━━━━━ GIVEN INFORMATION ━━━━━

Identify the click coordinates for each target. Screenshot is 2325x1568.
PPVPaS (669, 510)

━━━━━
━━━━━ GIVEN INFORMATION ━━━━━

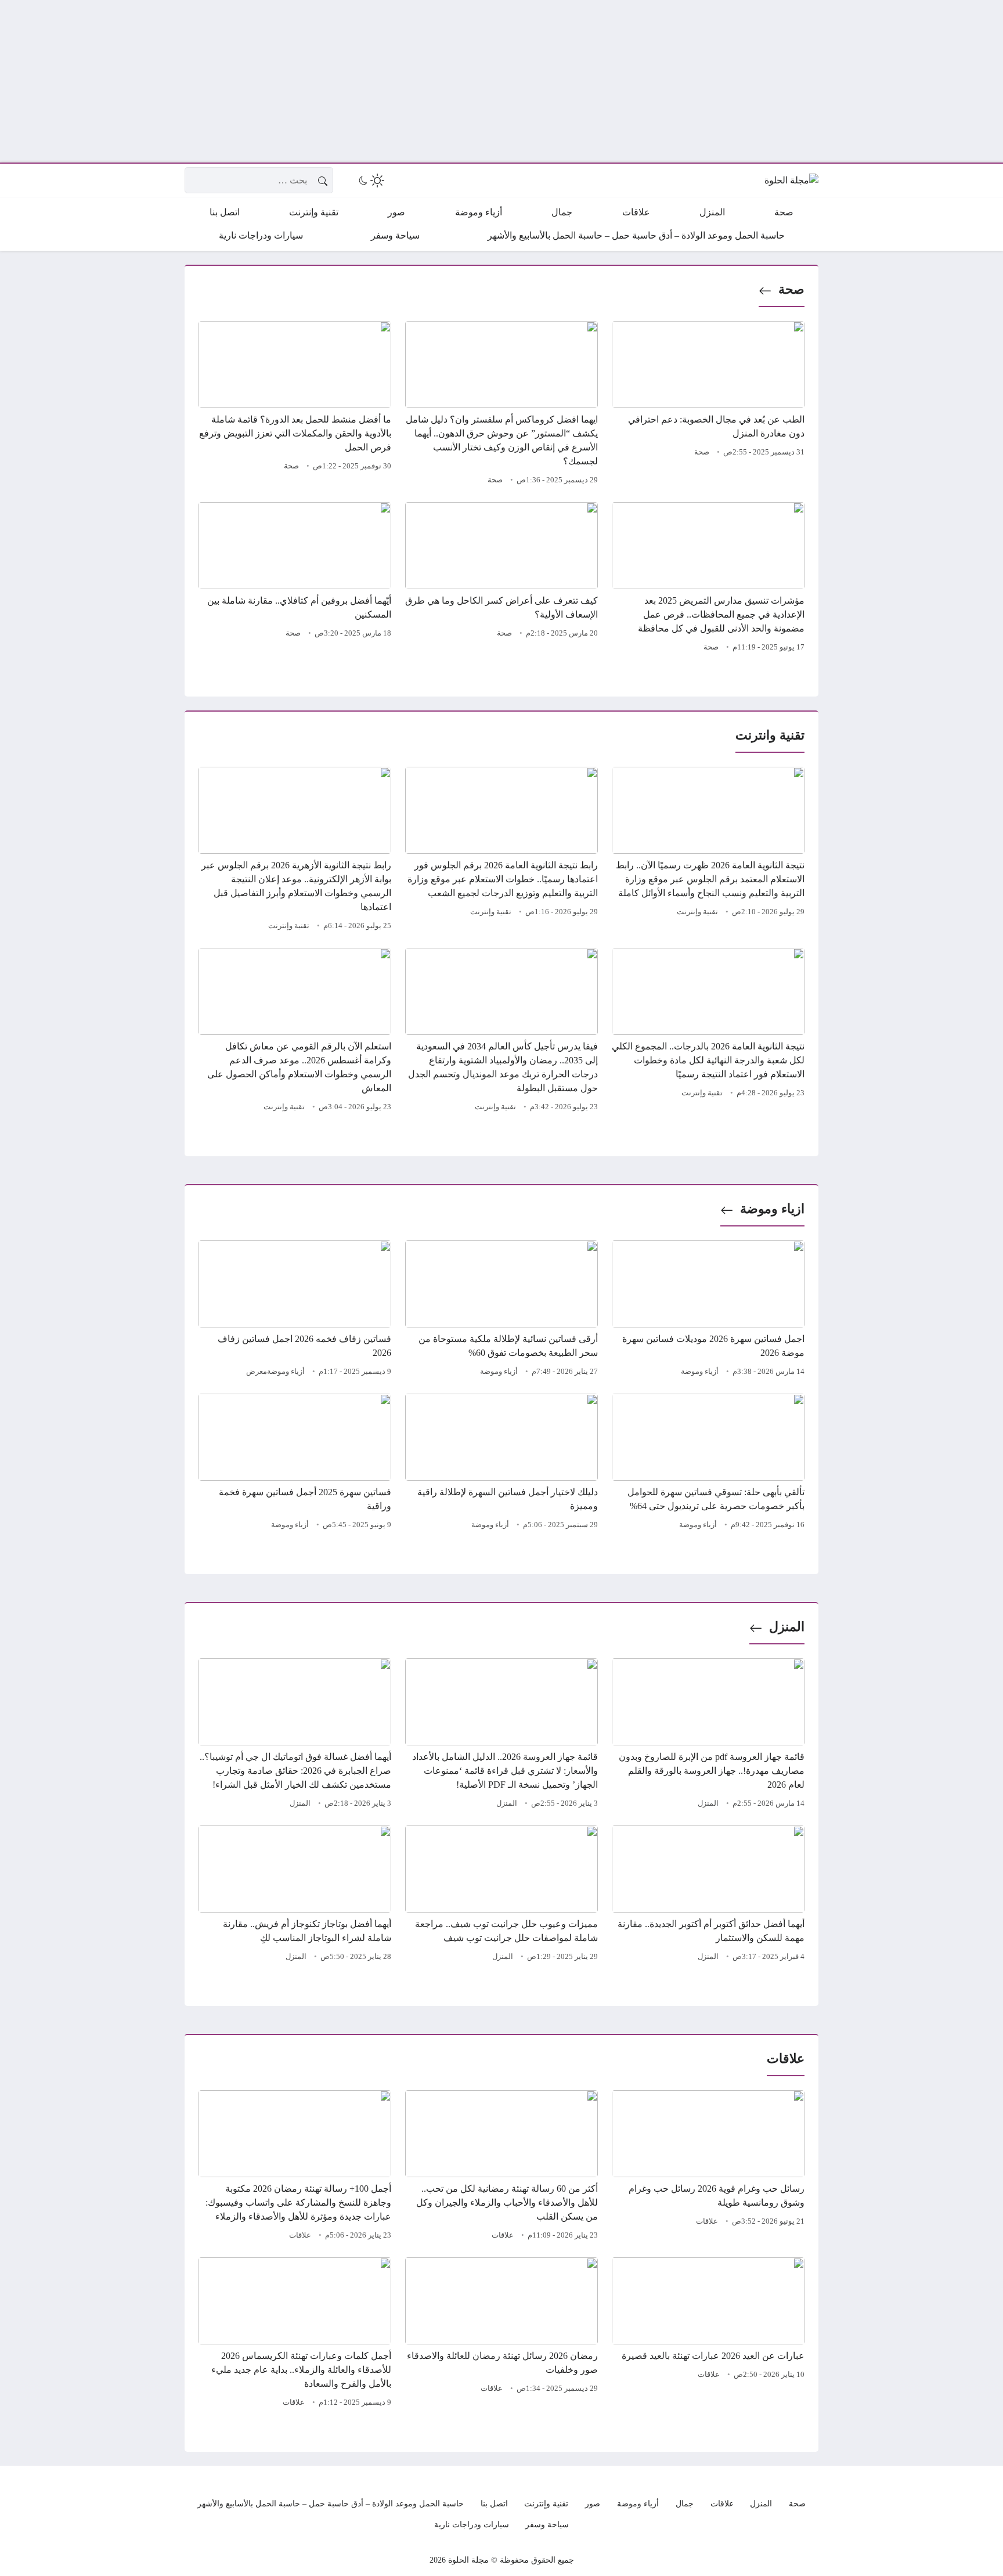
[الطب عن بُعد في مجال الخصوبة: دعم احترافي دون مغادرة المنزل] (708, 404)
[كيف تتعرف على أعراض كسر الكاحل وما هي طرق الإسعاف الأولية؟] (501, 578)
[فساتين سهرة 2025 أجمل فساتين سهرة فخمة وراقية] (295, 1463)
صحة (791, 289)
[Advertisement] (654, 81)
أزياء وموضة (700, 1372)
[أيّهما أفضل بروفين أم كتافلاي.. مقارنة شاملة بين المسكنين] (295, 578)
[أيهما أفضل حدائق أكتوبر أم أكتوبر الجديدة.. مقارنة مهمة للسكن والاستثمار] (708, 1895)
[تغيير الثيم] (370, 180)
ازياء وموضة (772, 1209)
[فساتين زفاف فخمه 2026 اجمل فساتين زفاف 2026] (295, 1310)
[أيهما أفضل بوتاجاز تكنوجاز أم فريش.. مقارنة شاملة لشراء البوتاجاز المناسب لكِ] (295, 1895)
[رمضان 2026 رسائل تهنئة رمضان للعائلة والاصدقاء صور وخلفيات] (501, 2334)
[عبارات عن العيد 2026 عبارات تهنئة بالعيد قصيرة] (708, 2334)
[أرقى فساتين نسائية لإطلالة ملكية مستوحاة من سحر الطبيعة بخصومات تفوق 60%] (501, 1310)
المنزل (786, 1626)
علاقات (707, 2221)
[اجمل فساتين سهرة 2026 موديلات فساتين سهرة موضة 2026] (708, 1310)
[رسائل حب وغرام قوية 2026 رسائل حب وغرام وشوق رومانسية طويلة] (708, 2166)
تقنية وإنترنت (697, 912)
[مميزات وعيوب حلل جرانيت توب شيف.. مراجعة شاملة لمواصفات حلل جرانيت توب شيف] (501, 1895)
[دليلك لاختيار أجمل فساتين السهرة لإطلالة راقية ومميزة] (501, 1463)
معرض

━━━━━

* [TASK TO CARRY OUT]:
Sift the material for lines with the string "شاملة". Copy each one found.

* [SOLUTION TO THIS TASK]:
[أيّهما أفضل بروفين أم كتافلاي.. مقارنة شاملة بين المسكنين] (295, 578)
[أيهما أفضل بوتاجاز تكنوجاز أم فريش.. مقارنة شاملة لشراء البوتاجاز المناسب لكِ] (295, 1895)
[مميزات وعيوب حلل جرانيت توب شيف.. مراجعة شاملة لمواصفات حلل جرانيت توب شيف] (501, 1895)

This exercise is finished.